The flavour profile is quite tangled, but in the best way.
The hot mustard is calmed by the sweet honey, both bolstered by the thyme and garlic spiked broth but it’s the roast lemons, with their sweet and sour scorch, that bring edge and piquancy to this dish.
When you roast them, their bitterness is almost candied but they still retain a sourly cheek sucking pinch, so when you spoon them around your bowl, they infuse the stew with an intense. honeyed tang.
I became obsessed with this sprightly character of a bowl when I was giving my cupboards a go-through when my vegan friend came over one day, and was something I could calmly pull together while she sat on my kitchen countertop and put the world to rights with a glass of wine.
But then she reminded me that honey is not vegan so, I pivoted and made a version of this using 100% maple syrup in place of the honey and found it equally as good, so this can easily be made vegan for those who need it.
However, if you can’t be bothered to go down the roast lemon route, you could just squeeze a little lemon juice into the stew at the end. It will taste sharper than the inclusion of the roast lemons, but it’s a welcome tang rather than an invasion.
But if you want to go full-throttle lemon but not roast them, you could finely chop some preserved lemons instead and add them to the stew instead.
Serves 4 – 6
1 lemon
2 tablespoons olive oil
1 courgette
1 clove garlic
Enough fresh thyme to give you a teaspoon’s worth
1 x 240g can chickpeas
150g pearl barley
2 litres vegetable stock
2 teaspoons hot English mustard
1 teaspoon honey
150g frozen peas
2 – 3 spring onions
A handful of fresh parsley – chopped
- Preheat the oven to 190°C.
- Slice the lemon into thin slices and lay them flat on the roasting tray. Drizzle with 1 tablespoon of the olive oil and sprinkle over a generous amount of salt. Leave to one side while you start on your stew.

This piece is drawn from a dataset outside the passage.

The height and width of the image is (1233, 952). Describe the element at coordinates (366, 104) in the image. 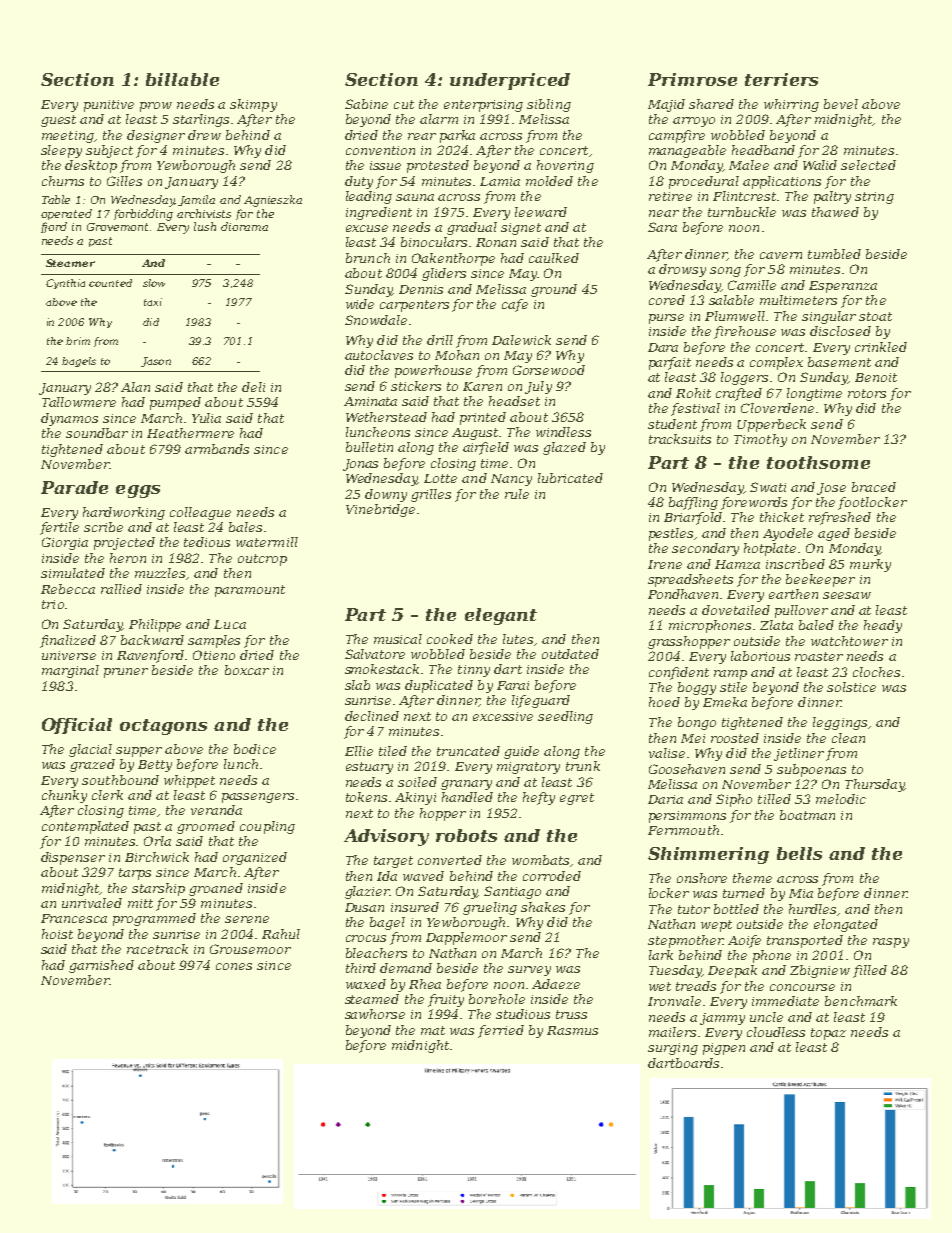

- Slice the courgette into half-moons, by that I mean one long slice down the centre to split it in two and then diagonally down to create a handful of slices, and then warm the remaining tablespoon of olive oil on a medium heat in a large pot that comes with a lid.

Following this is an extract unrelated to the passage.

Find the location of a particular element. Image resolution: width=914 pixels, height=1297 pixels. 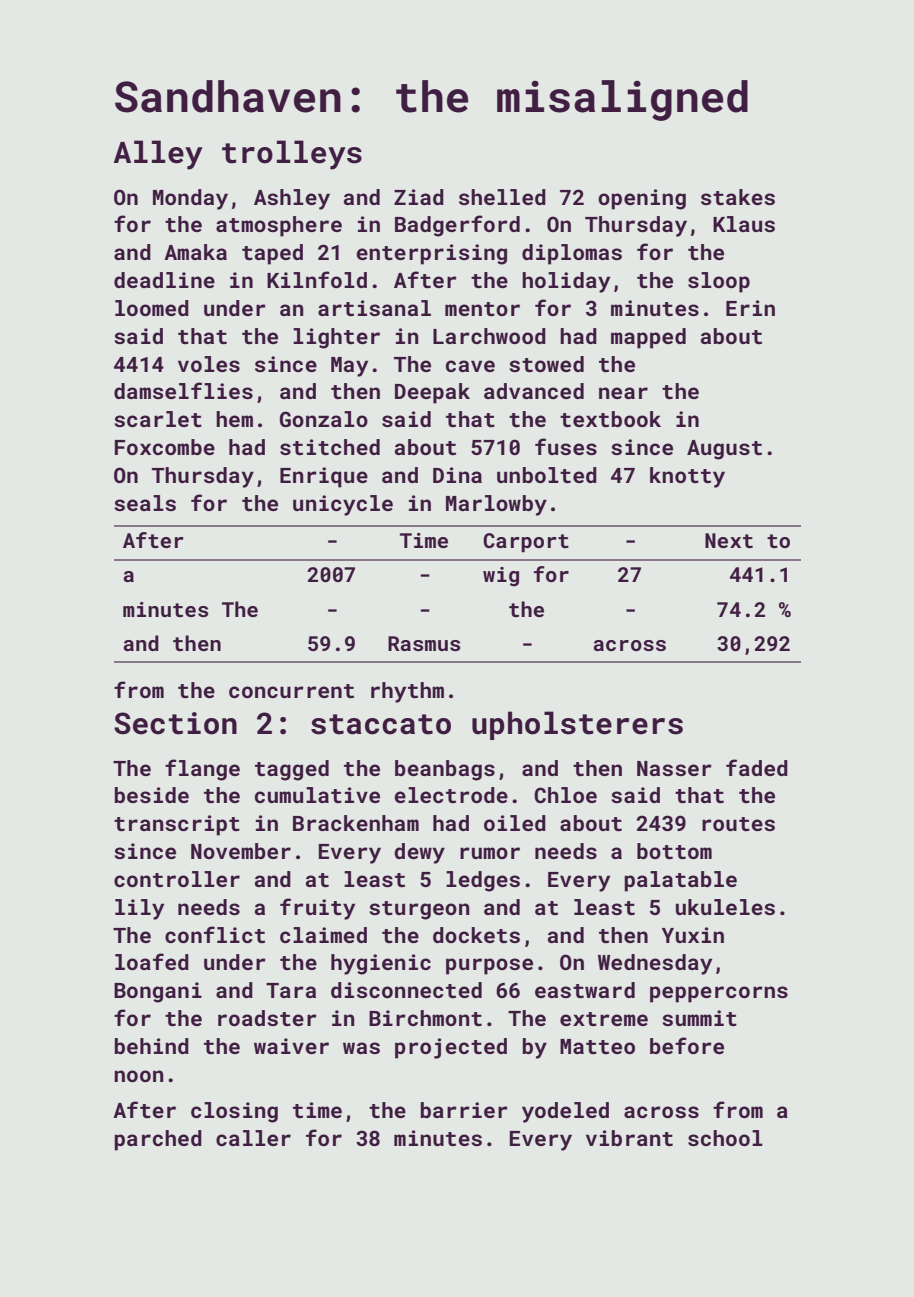

Section is located at coordinates (175, 723).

- Add the courgette into the pan, add a little salt and pepper, the thyme and grate in the garlic with a fine grater. Cook the courgette for 5 – 10 minutes so that it starts to soften.
- Drain the chickpeas and add them to the pot.
- Tip the pearl barley into a sieve or colander and suspend it under some running tap water, just to rinse off a little of the starch. Not an essential step but not rinsing the barley first will give your stew a thicker consistency. Add the barley to the pot.
- Pour in the vegetable stock along with the mustard and the honey and bring the pot to the boil. Turn the heat down low, bring the pot to a simmer and clamp on a lid.
- Now add your tray of lemons into the oven and leave both lemons and stew to do what they need to do for 35 minutes but take the lemons out of the oven around the 20-minute mark once they are golden and caramelised, charred in some parts. Leave them on their tray on the countertop until you serve.
- Tip the peas into the stew pot, put the lid back on and cook for a further 5 – 6 minutes.
- Take the pot off the heat, remove the lid and let stand for 5 minutes just to cool.
- Serve in bowls with some freshly snipped spring onions, a dousing of fresh parsley and a few slices of the roasted lemon.